What then is the meaning of the verdict 2004 that is just out?  The congress claim that it was a mandate for Sonia Gandhi is understandable though the media’s seconding the same is perplexing.  In fact, the media’s dubbing of the Congress hold on 145 Lok Sabha seats as a mandate for her makes it amusing.  And all is silent on the Kerala front now.  The same media in the earlier times never got tired of heaping praise upon the literate Kerala voters!  By giving zero to the Congress, what did the Kerala voter convey?  Was it a nay to Sonia?  Then what about the much-celebrated Karnataka voter who would differentiate an Assembly ballot from that of the Parliament unlike the others in the country?  The Karnataka voter will not fit into the mandate for Sonia frame, as he did not sing the Congress tune this time. If the Tamil voters were asked to raise their hands for Sonia’s hand, how many hands would have risen?  Yet, all their MPs are all set to help her garner the prime ministerial sweepstakes.  One should see the gall of the Sonia ers - in the electoral battle, all were shy to project her as the candidate for the top post and now that the door has been nudged open by a quirk of fate, all make bold to talk about the non-existing mandate for her to rule.  And all this thanks to the Andhra anti-incumbency.  The Andhra voters rightly or wrongly voted out the incumbent CM’s MLA hopefuls and that’s that.  However, by turning the applecart of TDP MP’s did they want Sonia installed as the PM!  One can be certain that while pressing the EVM’s Congress button in the Parliamentary booth, their ire would have been still on their CM.  It’s in such hands that the great Indian mobocracy, sought to be glorified as the world’s largest democracy, is nursed!  The lengths to which the media goes to build the myth of India’s electoral maturity is exemplified by the editorial in a national newspaper that tried to reconcile the victory of the Left and the drubbing of the Congress in Kerala as the verdict for the Secular arrangement at the centre!
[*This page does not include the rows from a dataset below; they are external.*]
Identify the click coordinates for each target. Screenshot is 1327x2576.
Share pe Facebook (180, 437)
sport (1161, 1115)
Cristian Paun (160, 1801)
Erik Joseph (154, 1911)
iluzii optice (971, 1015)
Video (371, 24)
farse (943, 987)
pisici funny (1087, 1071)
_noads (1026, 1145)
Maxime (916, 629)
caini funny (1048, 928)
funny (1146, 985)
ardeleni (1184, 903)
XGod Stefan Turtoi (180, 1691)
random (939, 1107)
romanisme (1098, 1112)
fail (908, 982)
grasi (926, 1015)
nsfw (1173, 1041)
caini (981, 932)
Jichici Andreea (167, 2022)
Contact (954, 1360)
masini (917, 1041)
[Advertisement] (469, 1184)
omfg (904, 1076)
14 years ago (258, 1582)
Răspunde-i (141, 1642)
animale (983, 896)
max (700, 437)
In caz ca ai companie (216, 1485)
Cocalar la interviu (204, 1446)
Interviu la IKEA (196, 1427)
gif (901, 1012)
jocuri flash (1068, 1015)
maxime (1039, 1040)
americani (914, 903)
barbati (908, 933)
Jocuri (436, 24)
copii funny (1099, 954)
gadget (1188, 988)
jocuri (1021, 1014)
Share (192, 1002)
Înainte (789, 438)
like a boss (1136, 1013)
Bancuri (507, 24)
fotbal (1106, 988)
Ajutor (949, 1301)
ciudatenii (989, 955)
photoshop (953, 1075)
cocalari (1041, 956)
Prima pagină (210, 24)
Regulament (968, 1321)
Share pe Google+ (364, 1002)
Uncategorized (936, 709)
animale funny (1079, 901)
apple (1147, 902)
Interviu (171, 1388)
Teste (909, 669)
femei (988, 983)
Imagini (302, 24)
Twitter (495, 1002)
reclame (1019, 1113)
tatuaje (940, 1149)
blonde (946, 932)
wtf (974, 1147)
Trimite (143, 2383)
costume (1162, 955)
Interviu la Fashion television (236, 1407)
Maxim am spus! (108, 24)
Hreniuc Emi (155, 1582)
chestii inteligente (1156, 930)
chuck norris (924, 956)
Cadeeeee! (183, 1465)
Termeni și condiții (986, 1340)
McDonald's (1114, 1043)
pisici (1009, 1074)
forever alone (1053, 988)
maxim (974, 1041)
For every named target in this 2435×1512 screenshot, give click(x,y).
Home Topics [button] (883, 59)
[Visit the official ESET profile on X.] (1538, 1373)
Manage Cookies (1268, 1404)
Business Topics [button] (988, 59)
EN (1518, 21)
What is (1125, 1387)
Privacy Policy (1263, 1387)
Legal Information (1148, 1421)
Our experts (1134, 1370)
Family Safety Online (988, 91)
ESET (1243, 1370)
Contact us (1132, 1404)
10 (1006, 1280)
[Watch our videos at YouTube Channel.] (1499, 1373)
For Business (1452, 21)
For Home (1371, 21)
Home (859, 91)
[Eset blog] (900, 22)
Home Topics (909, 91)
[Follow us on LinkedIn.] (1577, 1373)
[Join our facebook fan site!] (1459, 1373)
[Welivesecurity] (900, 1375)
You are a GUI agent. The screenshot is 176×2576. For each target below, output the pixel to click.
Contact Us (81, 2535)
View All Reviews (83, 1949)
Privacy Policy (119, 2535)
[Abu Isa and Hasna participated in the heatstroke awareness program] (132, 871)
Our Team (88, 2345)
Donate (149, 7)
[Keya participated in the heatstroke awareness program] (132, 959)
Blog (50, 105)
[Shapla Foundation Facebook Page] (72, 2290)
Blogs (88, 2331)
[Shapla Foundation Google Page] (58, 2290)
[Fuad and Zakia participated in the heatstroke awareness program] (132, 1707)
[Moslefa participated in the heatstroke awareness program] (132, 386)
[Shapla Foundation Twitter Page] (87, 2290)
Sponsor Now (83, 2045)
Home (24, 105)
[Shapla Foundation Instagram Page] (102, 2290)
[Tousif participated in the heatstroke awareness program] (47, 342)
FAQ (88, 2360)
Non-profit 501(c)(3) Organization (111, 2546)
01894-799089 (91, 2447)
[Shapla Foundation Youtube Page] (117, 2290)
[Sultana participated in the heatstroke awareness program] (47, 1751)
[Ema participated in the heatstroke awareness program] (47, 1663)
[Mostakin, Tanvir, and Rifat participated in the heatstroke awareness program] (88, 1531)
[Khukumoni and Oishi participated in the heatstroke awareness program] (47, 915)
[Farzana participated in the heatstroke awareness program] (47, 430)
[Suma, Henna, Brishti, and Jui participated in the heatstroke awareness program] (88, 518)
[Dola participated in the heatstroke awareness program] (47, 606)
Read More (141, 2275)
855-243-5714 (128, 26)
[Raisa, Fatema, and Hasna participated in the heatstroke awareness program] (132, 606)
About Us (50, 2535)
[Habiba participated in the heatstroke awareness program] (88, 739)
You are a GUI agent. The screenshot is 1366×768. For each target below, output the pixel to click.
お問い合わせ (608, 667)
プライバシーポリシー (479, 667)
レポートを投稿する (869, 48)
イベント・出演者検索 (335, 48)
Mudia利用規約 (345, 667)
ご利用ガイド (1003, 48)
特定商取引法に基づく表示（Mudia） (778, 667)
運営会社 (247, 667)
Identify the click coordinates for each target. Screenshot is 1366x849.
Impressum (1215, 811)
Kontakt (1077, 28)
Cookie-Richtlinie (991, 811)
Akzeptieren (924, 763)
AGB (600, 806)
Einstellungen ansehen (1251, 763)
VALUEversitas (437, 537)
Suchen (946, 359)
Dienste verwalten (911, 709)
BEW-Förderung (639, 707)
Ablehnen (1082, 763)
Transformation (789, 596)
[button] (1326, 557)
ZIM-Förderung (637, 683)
In the final analysis, the very fact that Sonia Gandhi was able to reach the penultimate rung on the Indian political ladder during the last round itself speaks for our country’s democratic curry lacking electoral savvy.  Then it was the BJPs weird political calculus that they could exploit her foreign origin coupled with the ‘leader of the opposition’ image at the 2004 hustings that put paid to any concrete move to bar an immigrant from becoming the country’s PM.  Now it is the ideological pursuit of the left and the survival instinct of the rest that tried to catapult her to the summit.  After all, for the Indian left that swears by Lenin and Mao, Sonia Gandhi in the gaddi is no abnormality.  Besides it sees an opportunity for itself now for an ideological overkill on the Indian economic scene.  Of course, the others have to guard their own yards in the changed political equations. What if Mayawathi tied up with Sonia Gandhi?  Will not Mulayam’s citadel come crashing, and how to prevent that from happening but by joining the bandwagon, never mind his principled opposition all the while for Sonia’s foreign origin.  Analyze and see, and the compulsions of the eager become crystal clear.